TASK DETAILS:
Return only the lines running from the one that contains "You are a computer-use" through the end of the entries, exactly, both ends included. Omit pictures.

(Dataset entries)

□ □ □ □ □ □ □

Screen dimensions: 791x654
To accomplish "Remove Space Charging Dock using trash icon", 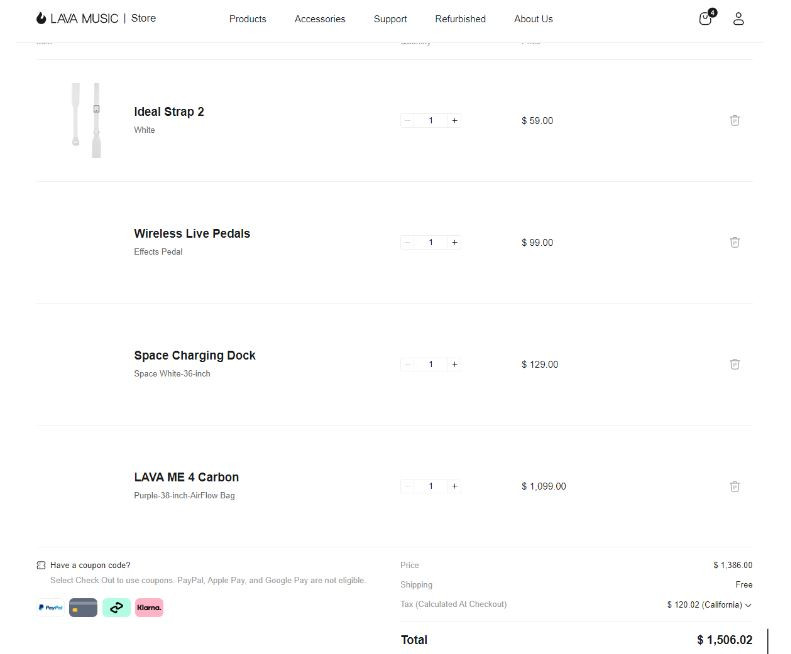I will pos(735,364).
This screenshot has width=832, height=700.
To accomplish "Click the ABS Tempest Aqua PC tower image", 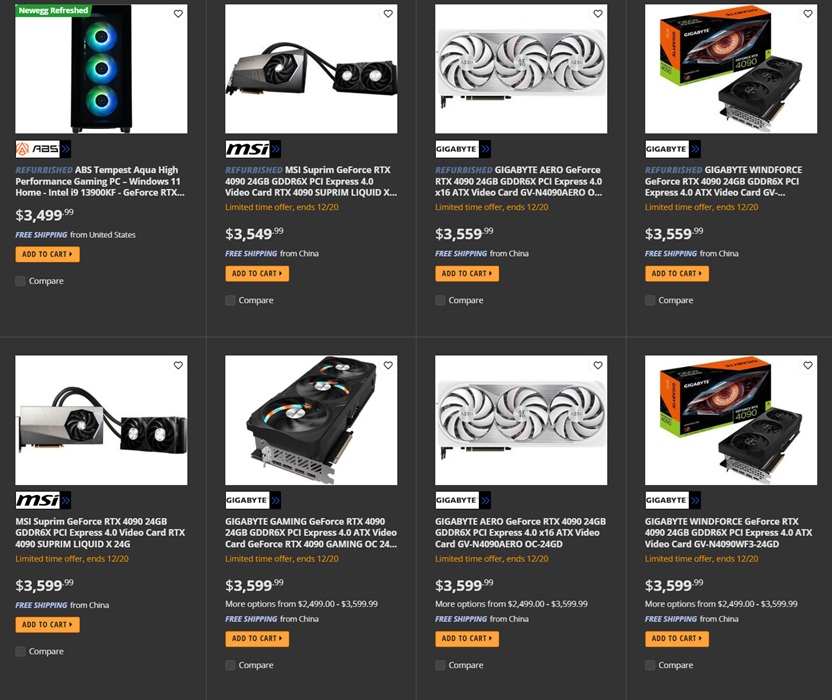I will [x=101, y=69].
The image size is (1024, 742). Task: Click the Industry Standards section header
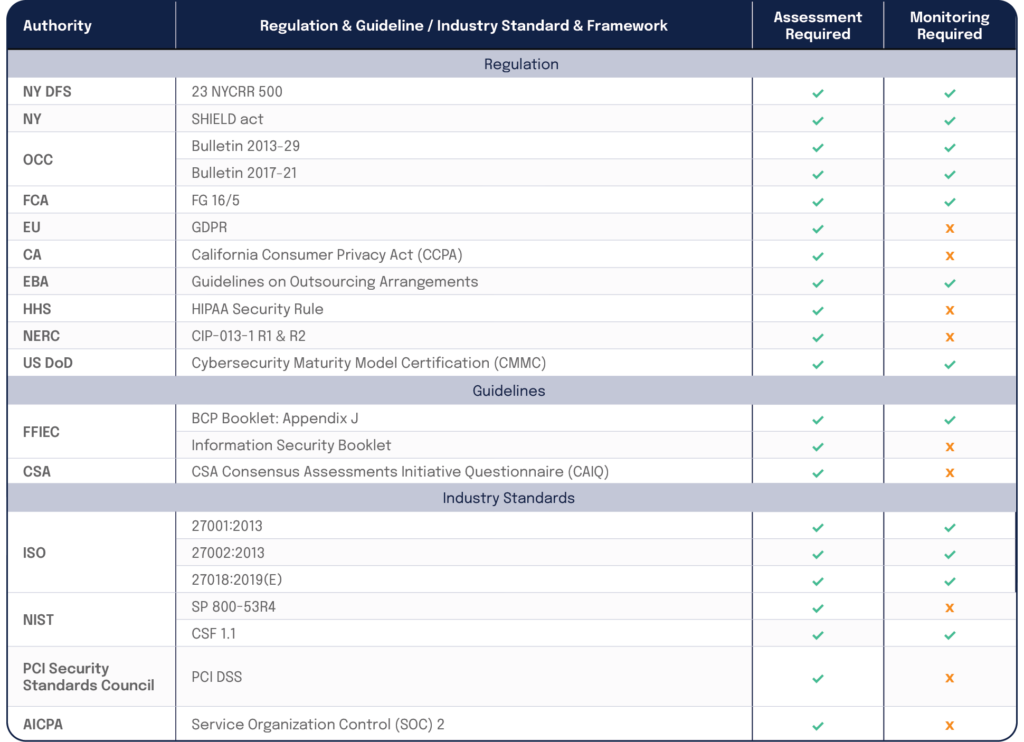point(508,498)
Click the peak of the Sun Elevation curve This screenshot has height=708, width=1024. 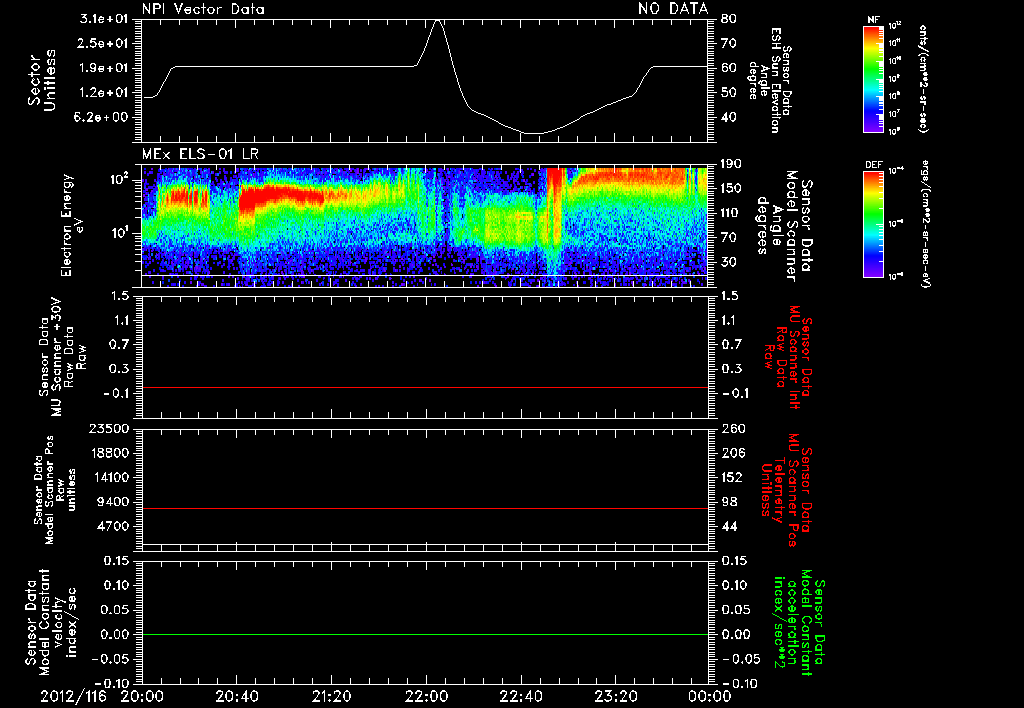pos(438,20)
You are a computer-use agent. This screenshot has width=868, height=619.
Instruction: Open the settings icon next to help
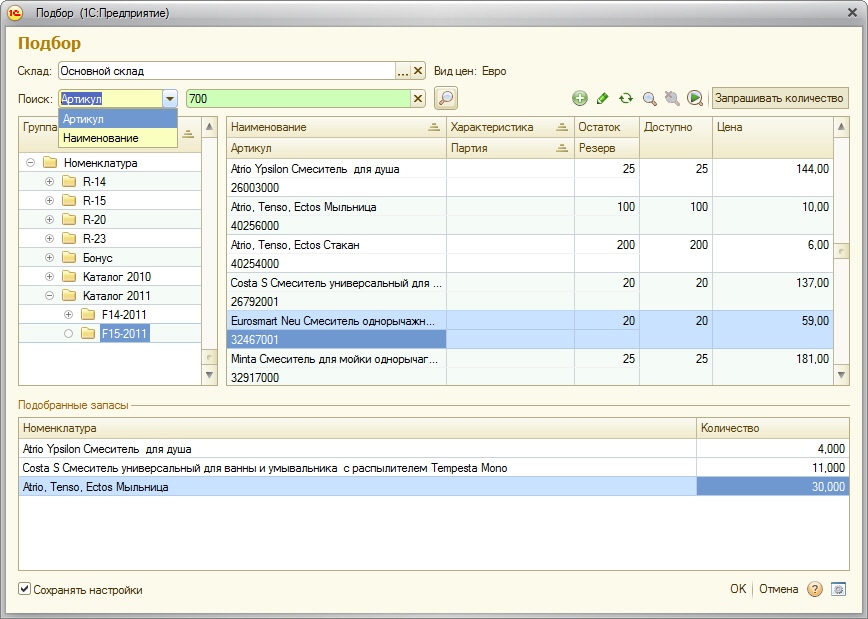click(839, 589)
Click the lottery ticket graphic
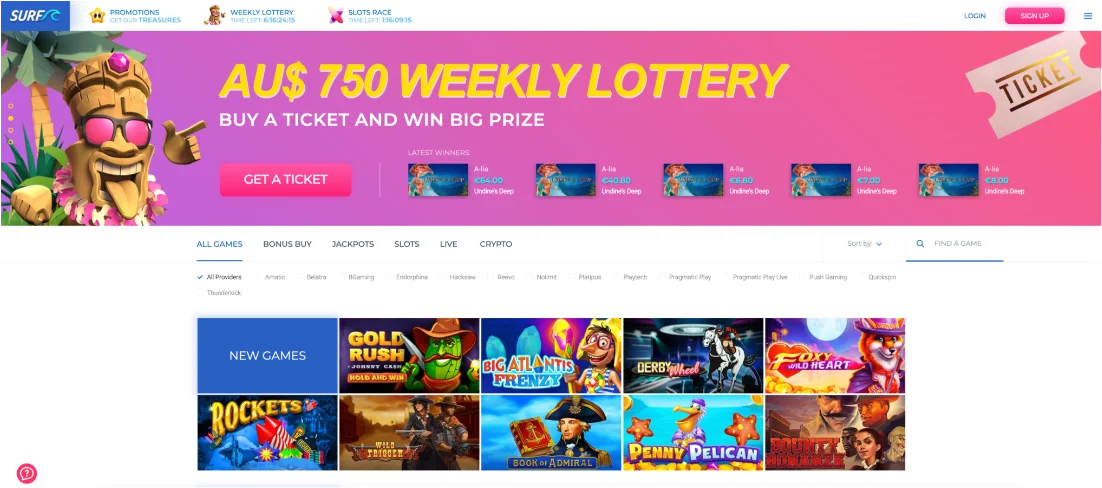 (x=1031, y=84)
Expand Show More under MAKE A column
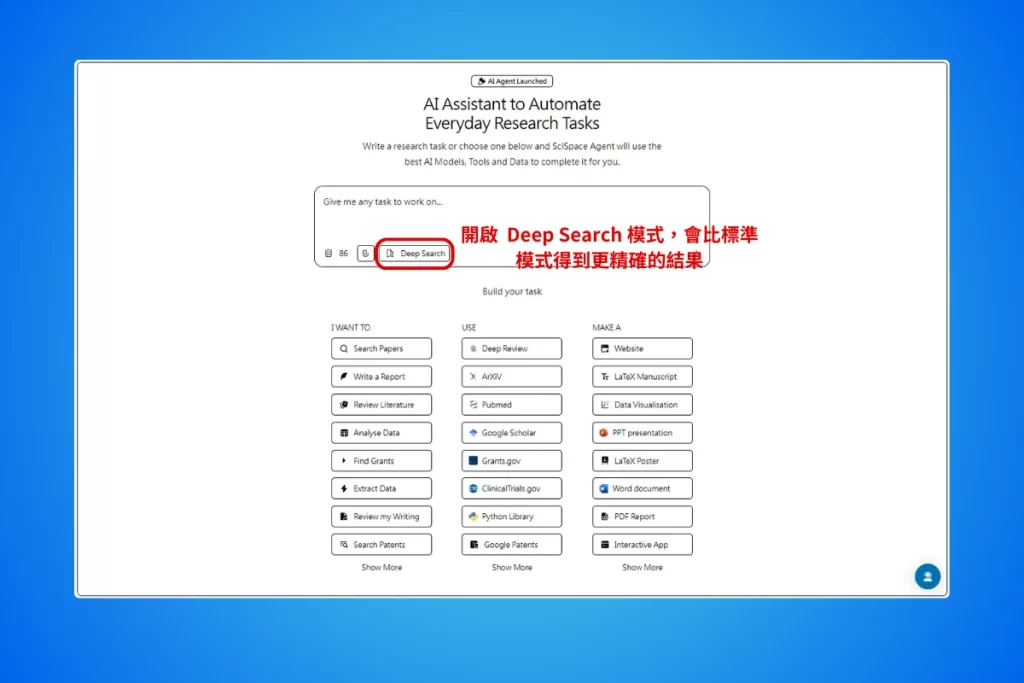This screenshot has width=1024, height=683. tap(642, 567)
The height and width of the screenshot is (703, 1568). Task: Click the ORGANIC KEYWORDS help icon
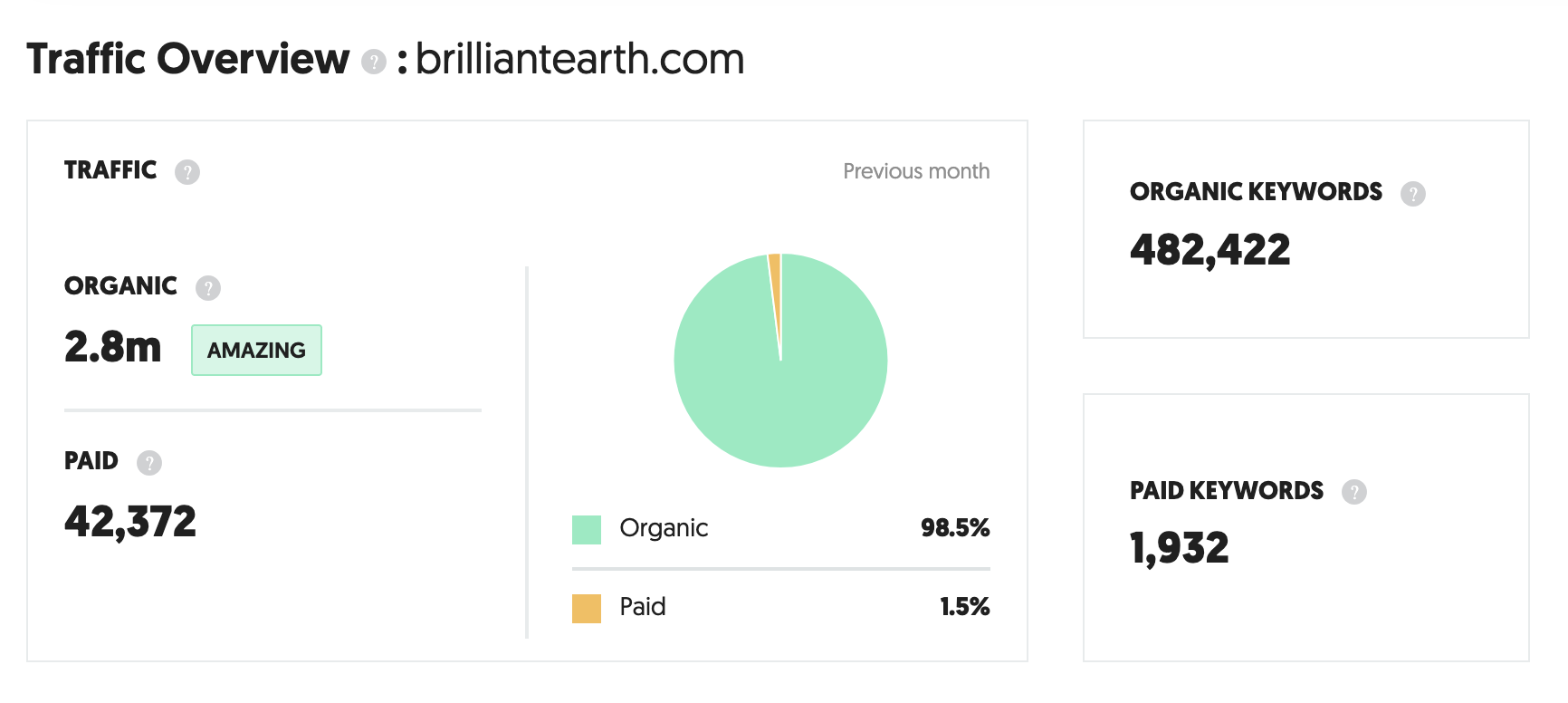1412,194
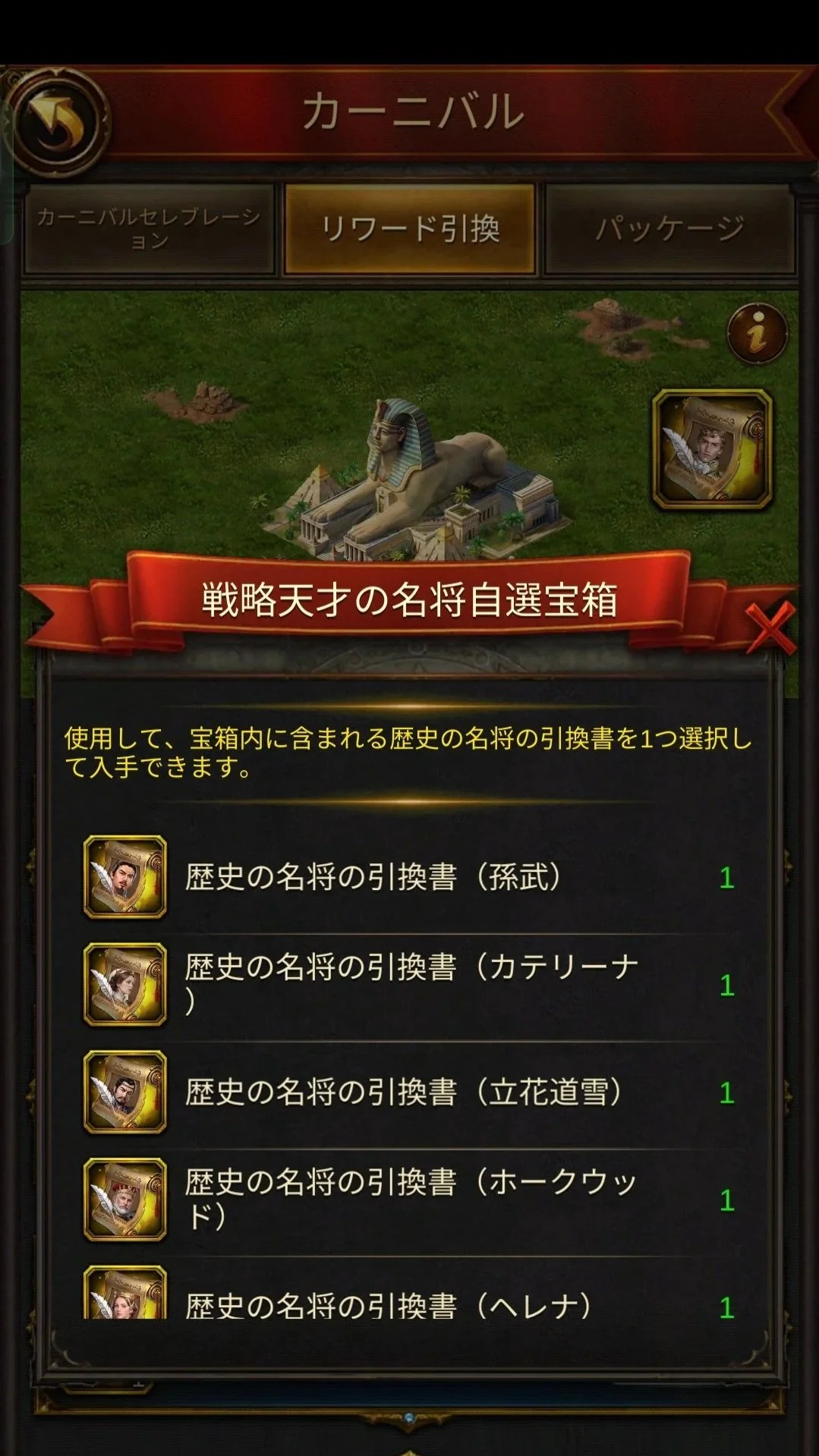This screenshot has height=1456, width=819.
Task: Select the 歴史の名将の引換書(孫武) row text
Action: 373,878
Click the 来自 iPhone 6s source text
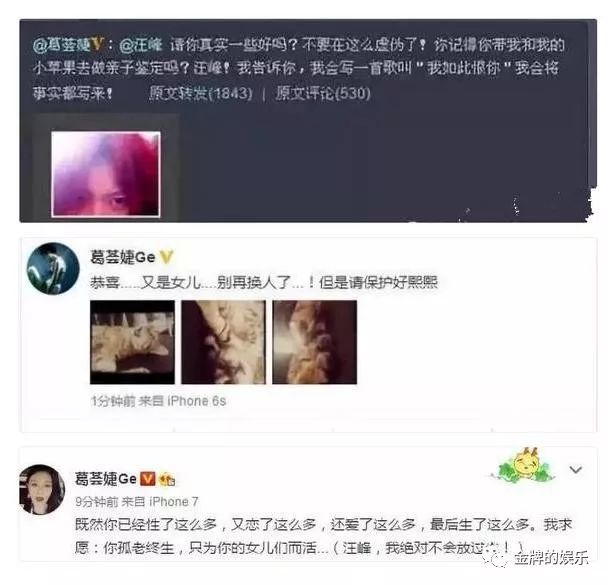 point(182,401)
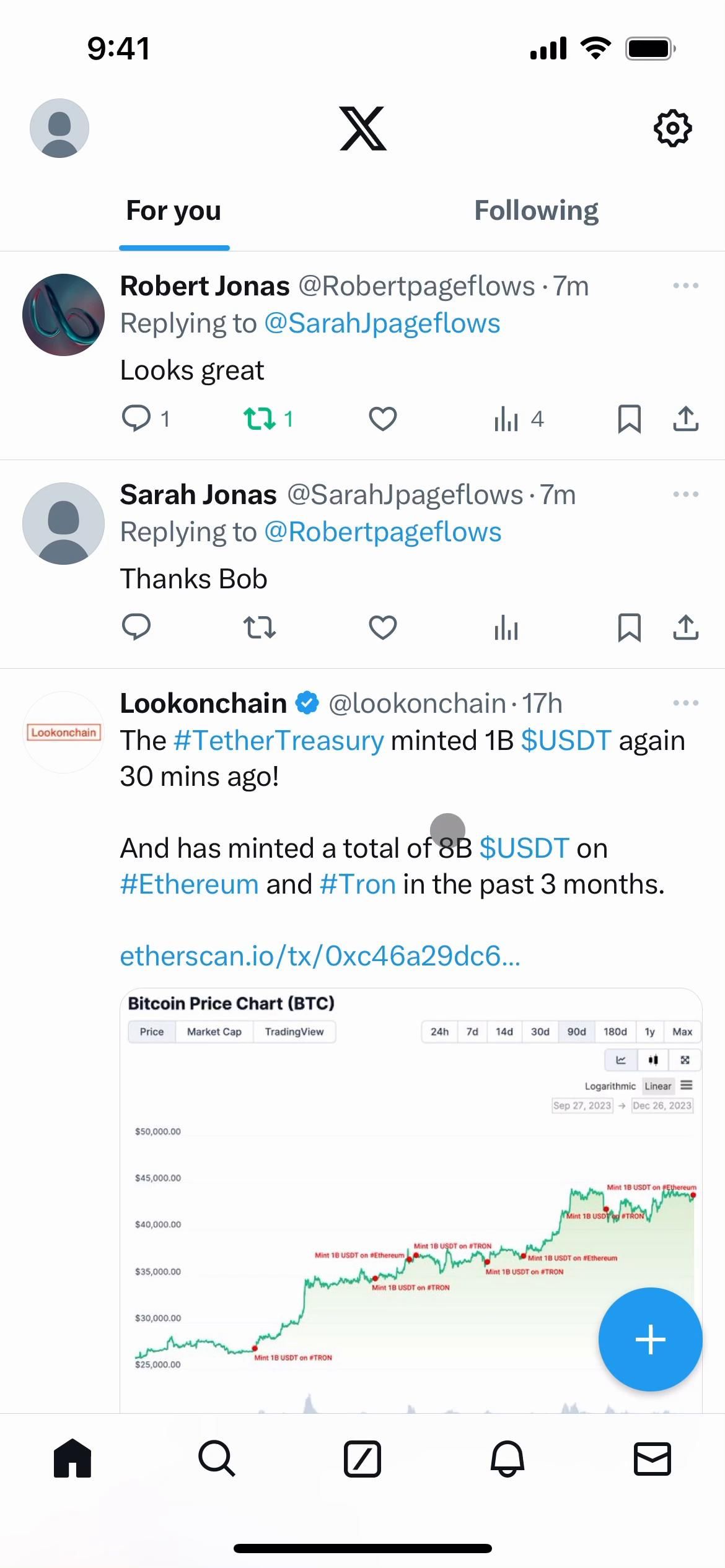Select the For you tab
This screenshot has height=1568, width=725.
tap(174, 211)
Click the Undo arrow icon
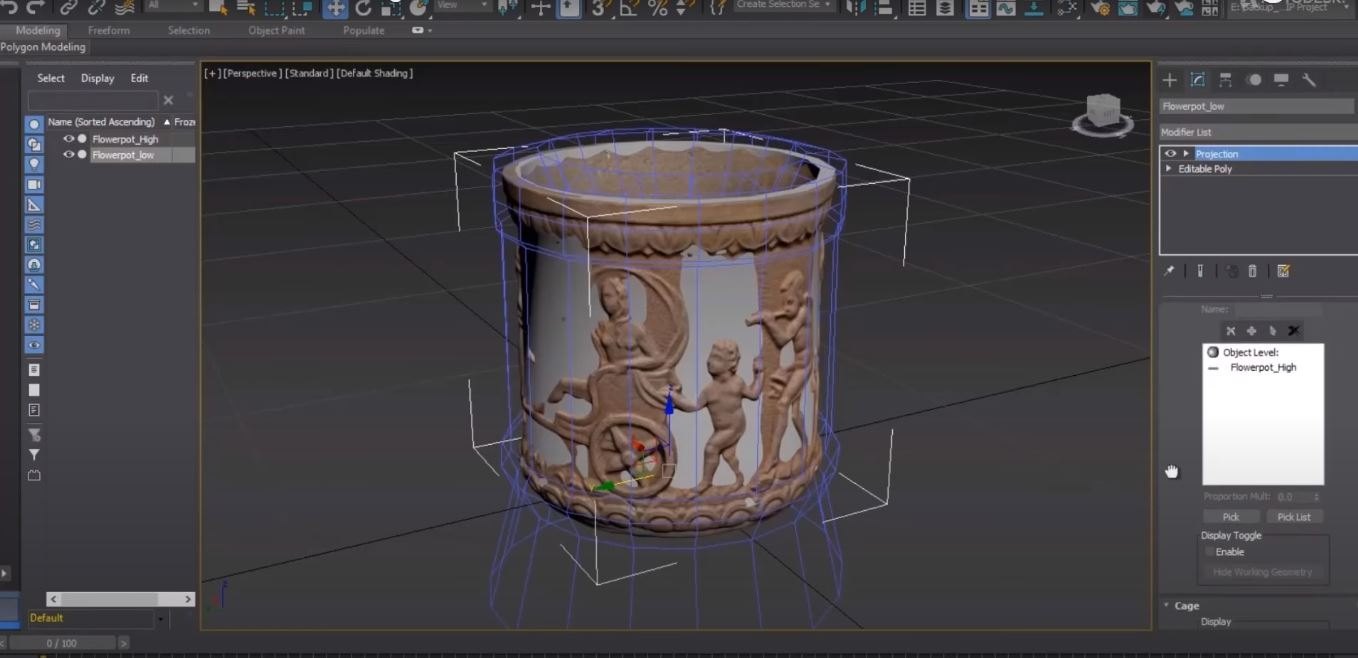This screenshot has width=1358, height=658. click(x=8, y=8)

□ □ □ □ □ □ □

TASK SOLUTION:
You are a computer-use agent. This screenshot has width=868, height=619.
Instruction: Open the settings icon next to help
click(839, 589)
Click the lottery ticket graphic
 (x=1031, y=84)
Expand Show More under MAKE A column
This screenshot has width=1024, height=683. tap(642, 567)
The height and width of the screenshot is (703, 1568). Task: Click the ORGANIC KEYWORDS help icon
1412,194
This screenshot has height=1456, width=819.
Task: Select the 歴史の名将の引換書(孫武) row text
Action: 373,878
Click the 来自 iPhone 6s source text
 point(182,401)
Select the For you tab
This screenshot has height=1568, width=725.
tap(174, 211)
Click the Undo arrow icon
This screenshot has width=1358, height=658. click(x=8, y=8)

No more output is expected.